■ **TEXT EXCERPT**
==================================================

Mention ‘Nazism’ and ‘Hinduism’ together and you may think of swastikas. We know that Nazi symbolism drew on various racist European anthropologies. Here, a mythical fair-skinned “Aryan” race subjugated India. In a socially-Darwinist spirit, they used religion as a political tool to establish a caste system which integrated the local population but maintained racial segregation.

The rise of today’s Hindu nationalism, and the fact that many white nationalists gaze admiringly upon it, forces us to reconsider the ways in which Hinduism was politicised and secularised not only in Europe – but in India itself – during the age of fascism.

The founder of Hindu nationalism, Vinayak Damodar Savarkar (1883-1966), took a decidedly amoral approach to politics. National sovereignty was his secular altar. Whether this was arrived at through the politics of class, populism, race, or religion was irrelevant. It was unity in political action that mattered and the ends justified the means. Savarkar commended Hitler for unapologetically representing the cultural and racial solidarity which had ostensibly prompted the country’s 1870-1 unification. If Jewish culture was imagined as undermining this, then for Savarkar, German antisemitism was simply an outcome of natural politics.

Indian Prime Minister Narendra Modi paying tribute to Vinayak Savarkar in 2015.

India was a different story. Historically, Hindu solidarity was civilizational not racial. Counter-intuitively, Savarkar praised Indian Jews for having politically and culturally assimilated into a Hindu civilization while simultaneously defending Hitler’s rabid antisemitism in Germany. Whatever process resulted in national sovereignty through passionate unity and the resulting mass conviction to fight and die for one’s country was fair game. It was in this spirit that Savarkar perversely praised the Zionist movement for transfiguring religion into a political identity in the same way that Hitler had elevated race to a political category.

Savarkar’s appreciation of Nazism, Hindu nationalism and Zionism was “secular” in that it had no moral content. It recognised only the common pursuit of group sovereignty through a passionate common identification that was artificially constructed through the prevailing political circumstances of each part of the world.

Likewise, by emptying religion or politics of any moral convictions, other Hindu nationalists also regarded Nazism as a form of secular political science. Of English and Greek-Italian descent, Maximiani Julia Portas hybridised Nazi, occultist and new age Hindu philosophy. From the 1930s, Portas travelled British India and gathered intelligence on behalf of the Nazis, eventually marrying a Bengali Brahmin (the highest caste in India) in 1940. Taking the name Savitri Devi, she propagated the idea that Judeo-Christianity had “corrupted” the paganism naturalism of Aryan civilisation and that the new politics of Nazism and Hindu nationalism alone could revive the “old Aryan tradition”.

==================================================

■ **MATERIAL PROVIDED**
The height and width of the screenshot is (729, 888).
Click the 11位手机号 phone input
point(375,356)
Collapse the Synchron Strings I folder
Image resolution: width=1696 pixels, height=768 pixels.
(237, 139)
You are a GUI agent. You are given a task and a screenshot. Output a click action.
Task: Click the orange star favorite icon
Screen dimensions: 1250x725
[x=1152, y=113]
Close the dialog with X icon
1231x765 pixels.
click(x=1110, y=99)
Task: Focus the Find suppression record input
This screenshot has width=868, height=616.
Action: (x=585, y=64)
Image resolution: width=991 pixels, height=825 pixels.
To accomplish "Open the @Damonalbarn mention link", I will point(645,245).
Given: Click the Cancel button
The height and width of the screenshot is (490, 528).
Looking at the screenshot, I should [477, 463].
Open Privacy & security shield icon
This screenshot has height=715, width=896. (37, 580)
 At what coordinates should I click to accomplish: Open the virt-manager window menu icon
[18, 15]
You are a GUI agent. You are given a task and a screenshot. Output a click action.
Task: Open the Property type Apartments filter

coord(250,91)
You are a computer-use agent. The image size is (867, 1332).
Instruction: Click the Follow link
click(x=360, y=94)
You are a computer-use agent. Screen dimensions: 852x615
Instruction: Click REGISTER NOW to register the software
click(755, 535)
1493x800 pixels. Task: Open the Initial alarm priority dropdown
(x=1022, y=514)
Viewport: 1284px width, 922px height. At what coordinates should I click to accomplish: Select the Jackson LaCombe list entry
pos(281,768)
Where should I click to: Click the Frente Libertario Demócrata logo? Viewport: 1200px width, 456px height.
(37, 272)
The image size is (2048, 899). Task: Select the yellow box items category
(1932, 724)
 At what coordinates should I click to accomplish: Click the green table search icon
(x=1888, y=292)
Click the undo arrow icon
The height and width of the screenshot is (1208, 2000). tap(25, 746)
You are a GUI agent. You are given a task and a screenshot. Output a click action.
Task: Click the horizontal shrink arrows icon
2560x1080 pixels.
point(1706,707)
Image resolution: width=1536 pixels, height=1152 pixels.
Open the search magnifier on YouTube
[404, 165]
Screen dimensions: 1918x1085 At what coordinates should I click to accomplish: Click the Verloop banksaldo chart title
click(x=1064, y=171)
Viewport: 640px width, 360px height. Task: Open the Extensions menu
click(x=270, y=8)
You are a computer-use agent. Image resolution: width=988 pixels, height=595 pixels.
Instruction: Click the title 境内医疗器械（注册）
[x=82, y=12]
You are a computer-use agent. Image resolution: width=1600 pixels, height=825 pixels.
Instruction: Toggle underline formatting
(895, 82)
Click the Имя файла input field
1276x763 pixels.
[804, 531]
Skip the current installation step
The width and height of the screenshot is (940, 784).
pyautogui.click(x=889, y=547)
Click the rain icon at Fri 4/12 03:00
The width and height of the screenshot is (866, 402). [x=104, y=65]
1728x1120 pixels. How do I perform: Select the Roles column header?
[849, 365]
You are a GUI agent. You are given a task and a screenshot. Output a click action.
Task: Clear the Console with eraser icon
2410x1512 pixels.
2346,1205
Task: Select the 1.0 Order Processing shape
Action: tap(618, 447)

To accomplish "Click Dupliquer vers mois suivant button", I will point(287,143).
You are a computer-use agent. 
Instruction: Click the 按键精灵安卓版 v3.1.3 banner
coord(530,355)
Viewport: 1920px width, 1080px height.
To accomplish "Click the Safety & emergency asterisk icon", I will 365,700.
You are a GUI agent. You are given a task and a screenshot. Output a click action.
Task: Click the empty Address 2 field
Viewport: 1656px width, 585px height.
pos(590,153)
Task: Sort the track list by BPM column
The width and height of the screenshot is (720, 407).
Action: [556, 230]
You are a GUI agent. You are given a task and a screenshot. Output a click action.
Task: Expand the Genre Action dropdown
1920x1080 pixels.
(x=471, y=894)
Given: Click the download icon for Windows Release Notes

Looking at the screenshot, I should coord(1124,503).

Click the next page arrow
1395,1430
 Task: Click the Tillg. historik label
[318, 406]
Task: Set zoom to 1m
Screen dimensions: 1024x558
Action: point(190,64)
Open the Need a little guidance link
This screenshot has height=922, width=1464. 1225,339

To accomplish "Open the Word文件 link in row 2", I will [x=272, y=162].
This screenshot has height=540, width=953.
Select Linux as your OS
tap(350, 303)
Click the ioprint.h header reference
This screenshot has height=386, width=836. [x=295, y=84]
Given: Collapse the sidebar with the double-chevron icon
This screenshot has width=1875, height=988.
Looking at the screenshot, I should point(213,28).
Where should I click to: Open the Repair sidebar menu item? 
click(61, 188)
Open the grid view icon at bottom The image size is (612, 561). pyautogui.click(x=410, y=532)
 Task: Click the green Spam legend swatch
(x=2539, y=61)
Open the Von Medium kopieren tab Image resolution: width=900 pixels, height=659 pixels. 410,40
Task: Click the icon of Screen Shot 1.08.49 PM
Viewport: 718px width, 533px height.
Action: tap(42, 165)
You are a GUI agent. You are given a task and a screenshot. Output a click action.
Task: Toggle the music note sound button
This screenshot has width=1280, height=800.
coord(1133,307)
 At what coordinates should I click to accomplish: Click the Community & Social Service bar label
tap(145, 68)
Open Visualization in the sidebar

==================================================

■ **LIST OF TASKS**
A: In the rows, copy out the lines from the one containing "Open the Von" through the one containing "coord(1133,307)", including both of those lines.
B: Continue the text on Hindu nationalism and Nazism from where it stops.

■ **ANSWERS**
A:
Open the Von Medium kopieren tab Image resolution: width=900 pixels, height=659 pixels. 410,40
Task: Click the icon of Screen Shot 1.08.49 PM
Viewport: 718px width, 533px height.
Action: tap(42, 165)
You are a GUI agent. You are given a task and a screenshot. Output a click action.
Task: Toggle the music note sound button
This screenshot has width=1280, height=800.
coord(1133,307)

B:
Maximiani Julia Portas (Savitri Devi), July 1945.

Bastardising Friedrich Nietzsche’s antipathy to Christianity – as a religion of the meek – Portas viewed Hinduism as a scientific faith because it did not demand the repression of one’s passions. Rather, she ruminated, you visited a guru to channel those passions in a way that fits your true nature. Just like Savarkar, Portas wrote that “good and bad mean nothing” and all that mattered was the “higher purpose” for which you could organise your animal desires.

Portas admired Hindu reincarnation because it encouraged human striving in “lower” racial types and castes by the aspiration to be reborn as an Aryan. Simultaneously, it preserved social order in this life as the masses acknowledged the Aryan right to dominate. Portas admitted that this worldview was just an “hypothesis” but, in so far as it recognised the innate faculties and diverse passions of human beings, it was a far more scientific “propaganda” than the redemptive equality of the Judeo-Abrahamic faiths.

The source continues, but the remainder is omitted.